Low-oxygen 'dead zone' aka The Blob, reappears for third year in Cape Cod Bay


Low-oxygen 'dead zone' aka The Blob, reappears for third year in Cape Cod Bay


Doug Fraser Cape Cod Times
Aug 13, 2021 

The Blob is back. 

Preliminary data from water sampling done by lobstermen and the Center for Coastal Studies in Provincetown indicates that the southern portion of Cape Cod Bay is experiencing decreasing levels of dissolved oxygen along the ocean bottom.

That could kill lobsters and fish caught in traps, and the state Division of Marine Fisheries Wednesday issued a press release asking fishermen to look for and report lethargic or dead lobsters and fish in their traps to scientist Tracy Pugh at tracy.pugh@umass.gov.

While lobsters and fish can move out of an area with low oxygen, shellfish and animals caught in traps cannot.

A lobster boat steams into a calm Barnstable Harbor with a load of traps. STEVE HEASLIP/CAPE COD TIMES

This is the third year that a so-called Dead Zone, aka The Blob, with low levels of oxygen, has made an appearance in Cape Cod Bay. Lobstermen first reported finding dead or listless animals in their lobster traps in 2019.

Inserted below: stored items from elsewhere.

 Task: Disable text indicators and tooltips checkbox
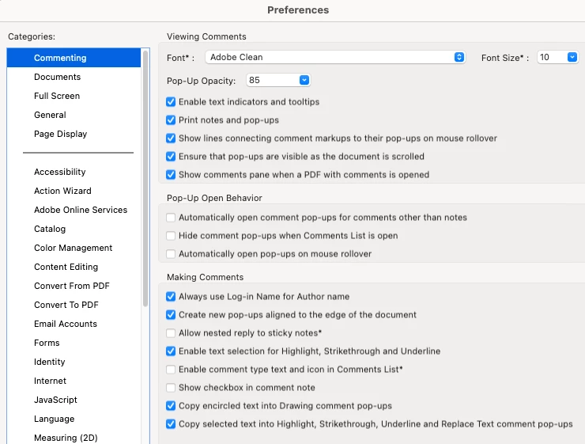coord(171,102)
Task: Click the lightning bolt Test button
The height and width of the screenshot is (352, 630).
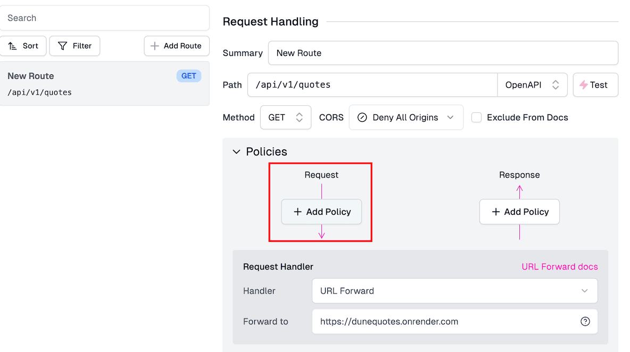Action: click(x=595, y=85)
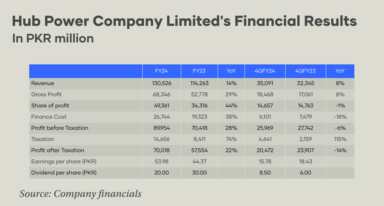Click the Share of profit row label
This screenshot has width=384, height=206.
click(49, 106)
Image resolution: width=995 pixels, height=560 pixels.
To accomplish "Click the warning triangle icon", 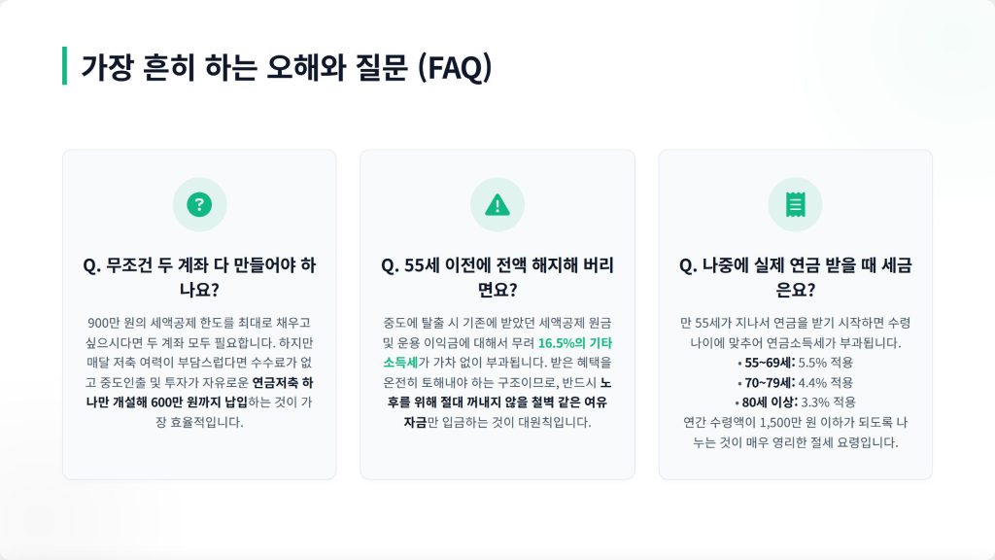I will [x=497, y=205].
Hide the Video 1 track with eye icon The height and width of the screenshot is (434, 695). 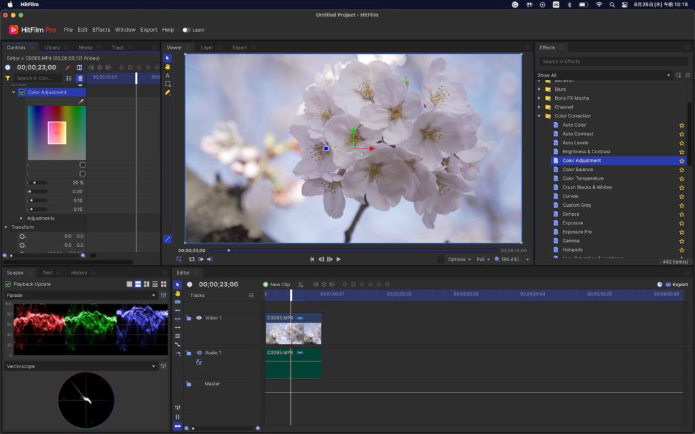point(199,318)
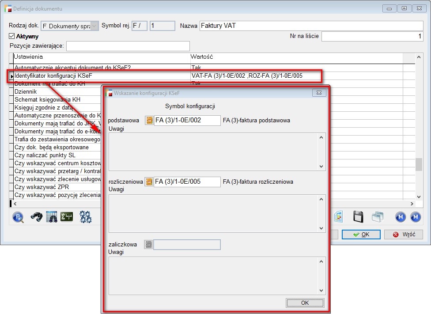Screen dimensions: 431x314
Task: Click the Nazwa field containing Faktury VAT
Action: coord(311,26)
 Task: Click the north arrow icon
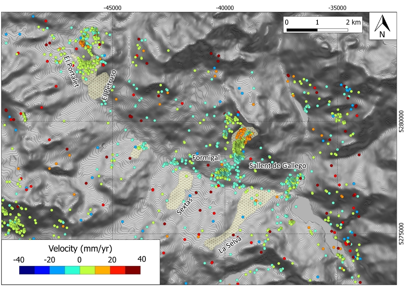(382, 26)
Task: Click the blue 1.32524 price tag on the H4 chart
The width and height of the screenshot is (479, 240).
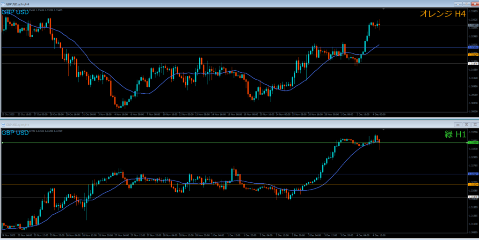Action: [473, 47]
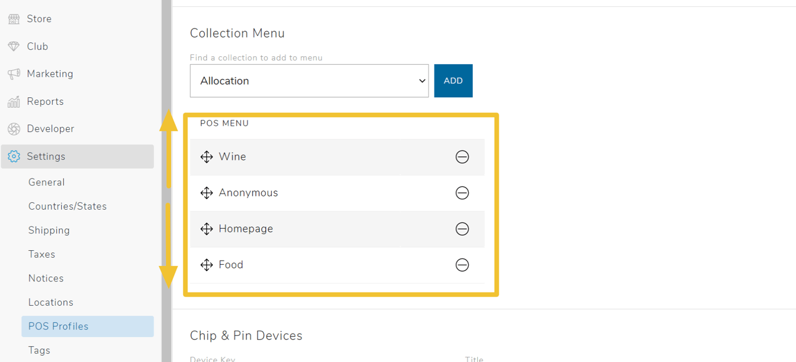Click the move handle next to Wine

(207, 156)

The Blob has typically occurred in August and can continue into October in an area that, in both 2019 and 2020, spanned from the entrance to Barnstable Harbor up to Plymouth.

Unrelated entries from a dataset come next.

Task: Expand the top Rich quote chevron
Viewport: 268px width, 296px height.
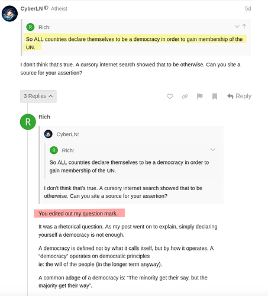Action: point(237,27)
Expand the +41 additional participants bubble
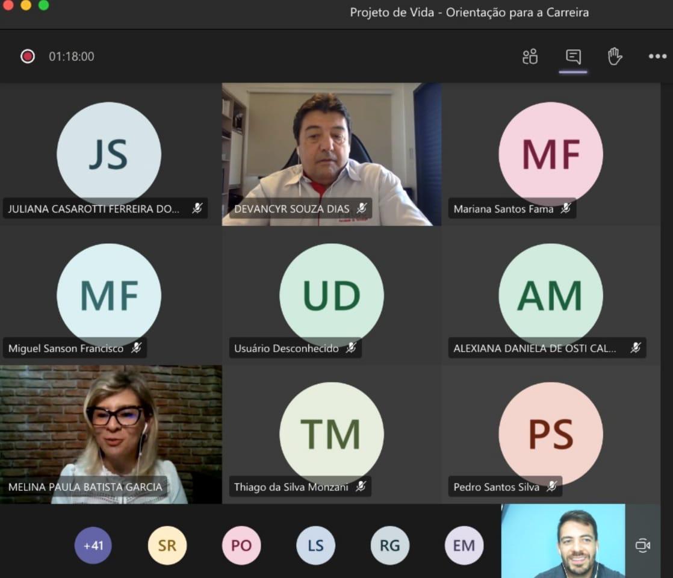The width and height of the screenshot is (673, 578). click(x=93, y=545)
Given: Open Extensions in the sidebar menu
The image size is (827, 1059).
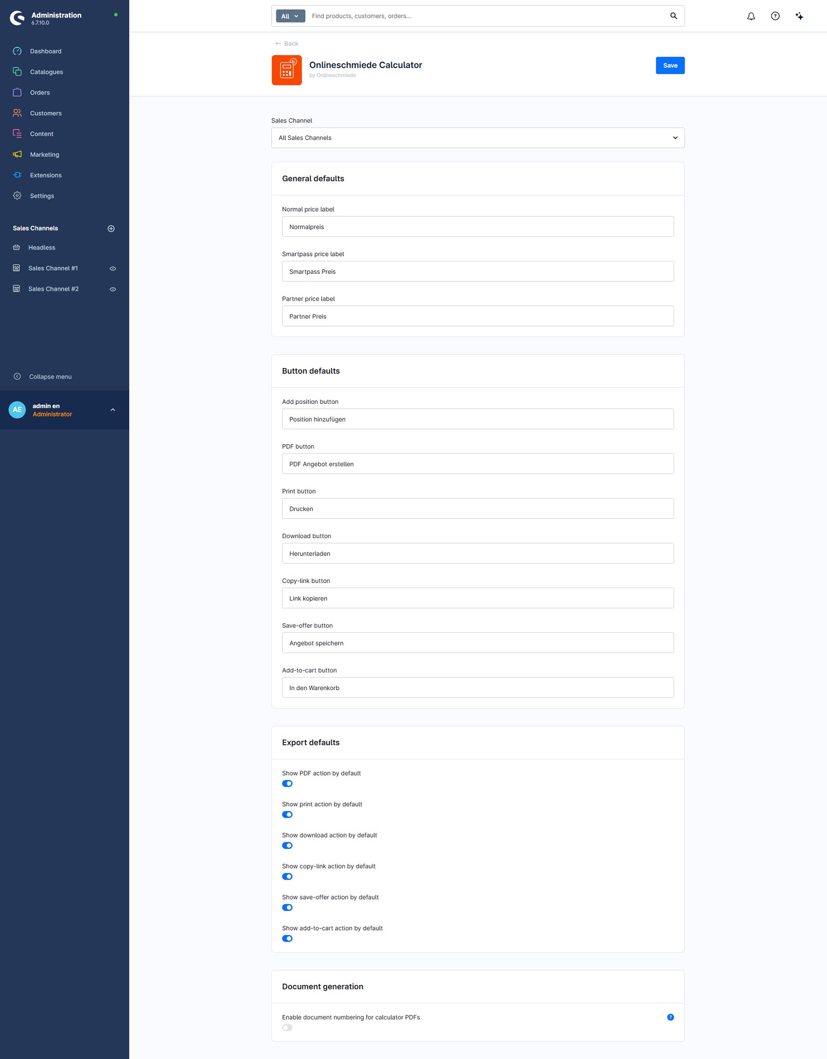Looking at the screenshot, I should click(46, 175).
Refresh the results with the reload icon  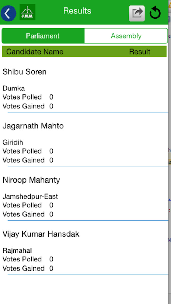pyautogui.click(x=155, y=12)
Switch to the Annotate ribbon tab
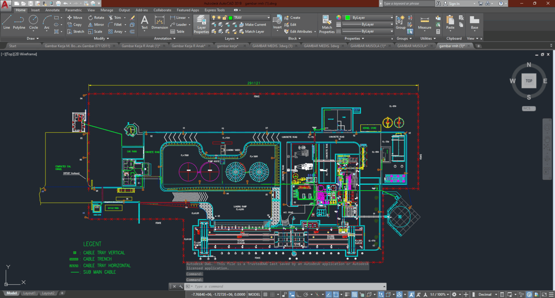The width and height of the screenshot is (555, 298). (52, 10)
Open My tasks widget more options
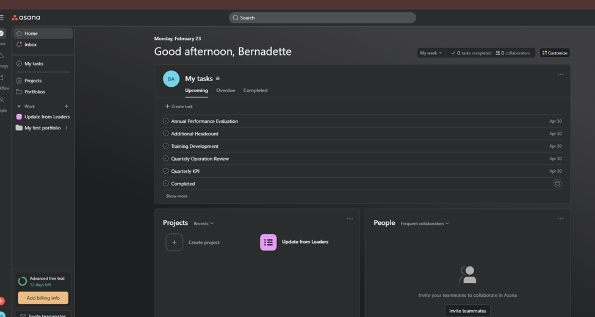 point(560,75)
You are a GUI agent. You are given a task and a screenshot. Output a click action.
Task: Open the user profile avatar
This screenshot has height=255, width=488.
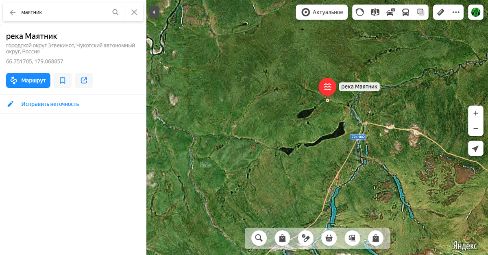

Low oxygen levels have been detected in offshore water from the Barnstable Harbor entrance to East Sandwich so far this year. 

Previous coverage: 'The Blob': Low-oxygen water killing lobsters, fish in Cape Cod Bay

Last year, Sea Grant Woods Hole awarded $331,726 in NOAA funding to equip five lobster vessels with 25 sensors to measure dissolved oxygen and other environmental data in the hope of developing a predictive model for when the conditions are right for low oxygen levels. This is the final year of the two-year grant.

One theory being investigated is that currents flowing into Cape Cod Bay from the north get cut off by a change in ocean circulation in the late summer and early fall. That change in ocean circulation, and a lack of storm activity, encourages the water to set up in layers according to temperature and density, known as thermoclines.

Cut off from the oxygen supplied by wave action, oxygen in the bottom layer then gets consumed by the decomposition of organic matter deposited by that northern current.